“He’s in Flanders, isn’t he?” It was a statement, and there was pride in it.

“Yes, near Ypres.” Matthew was surprised how much pride he felt in it himself. He realized how little he knew Joseph. He had half expected him to stay at home, or to find a post in administration, perhaps in one of the command headquarters far behind the lines. His language skills might possibly have been useful. He could very easily have avoided the worst of the violence and the pain, and no one would have blamed him.

The porter nodded. He was a quiet man, stolid, fond of a quiet beer in the evenings, and a walk beside the river. “We’ve got a few of our young men there. Many in France, too, o’ course. An’ Gallipoli. It isn’t like it used to be. Don’t hear young people laughing around the place like it was, playin’ the fool, an’ gettin’ up to tricks.” He sighed, his blunt face full of loss. “Daft, half the time. No harm in ’em, mind, just high spirits. Dead now, some of ’em. Young Mowbray, what was studyin’ history, lost both his feet. Frostbite, they said it was, then gangrene. Don’t think of that in war, do you! Think of shots, and things like that.” He took a deep breath. “That’s the master’s house, sir. He’s expecting you.”

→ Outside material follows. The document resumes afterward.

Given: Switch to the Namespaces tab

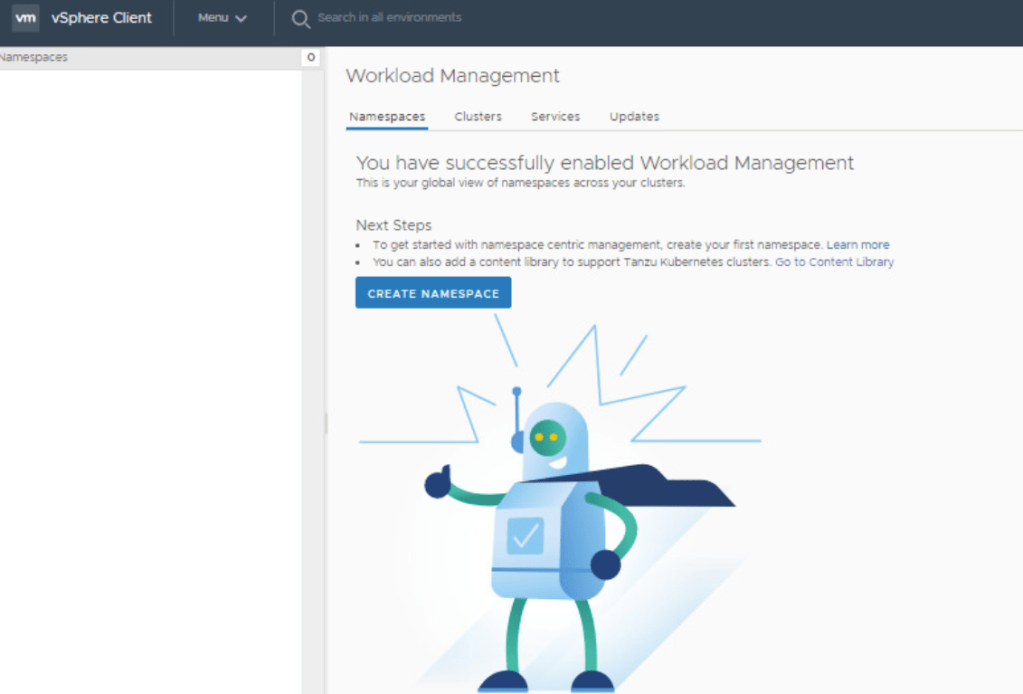Looking at the screenshot, I should 387,117.
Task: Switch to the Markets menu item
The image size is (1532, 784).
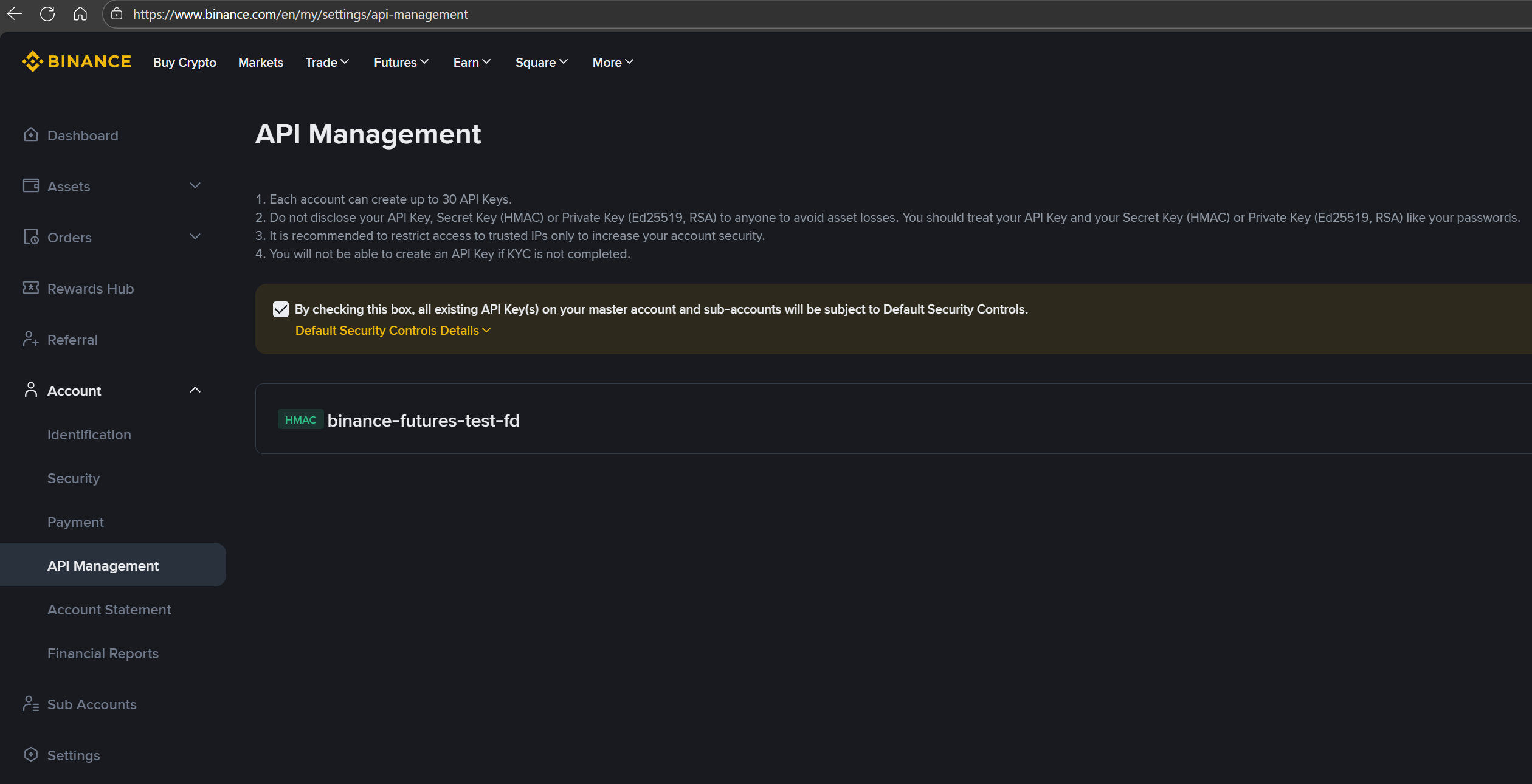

Matthew thanked him and walked across the short space to the door. It opened the moment he knocked on it. A maid of about sixteen led him into the dining room where French doors opened onto the master’s garden. It was presently filled with pruned rosebushes, bare-sticked, waiting for the spring, and gaudy splashes of late daffodils in bloom. Here and there were dense clumps of violets in the damp, shaded earth.

Aidan Thyer was sitting in his armchair, a pile of papers on the table beside him, presumably essays, theses on one thing and another. He stood up as Matthew came in. He was a little taller than average, but the striking thing about him was his flaxen hair, so fair it seemed to catch the light whichever way he moved. His face was long, his cast of expression a strange mixture of melancholy and humor, but both infused by a keen intelligence.

“Come in, Captain Reavley,” he invited, waving to the chair opposite his own. “Can I offer you anything? Tea, or a glass of sherry?”

“Sherry would be excellent, thank you. It’s good of you to make time for me.”

“Not at all. You said it was important. How can I help?” As he was speaking, Thyer went to the cabinet, opened it, and poured two glasses of light, dry sherry. He carried one back to Matthew, and sat down with the other. “Have you heard from Joseph lately?” he asked with interest. “He writes occasionally, but I can’t help wondering if he is putting a brave face on it.”

“I’m sure he is,” Matthew answered. “Sometimes it is the only way to deal with it.”

Thyer smiled bleakly. He was waiting for Matthew to explain his visit.

Matthew hesitated also. It would take great care; he could not be as forthright as he had been with Mary Allard. Thyer was less emotional and a far better judge of other men’s characters. Sitting in this quiet drawing room surrounded by the dust and stones, the wooden stairs hollowed by the feet of centuries of students, the strange mixture of wisdom and enthusiasm. He was acutely conscious that he might be facing a man who had deliberately plotted to betray and break it all on the wheel of idealistic militarism and bloodless surrender.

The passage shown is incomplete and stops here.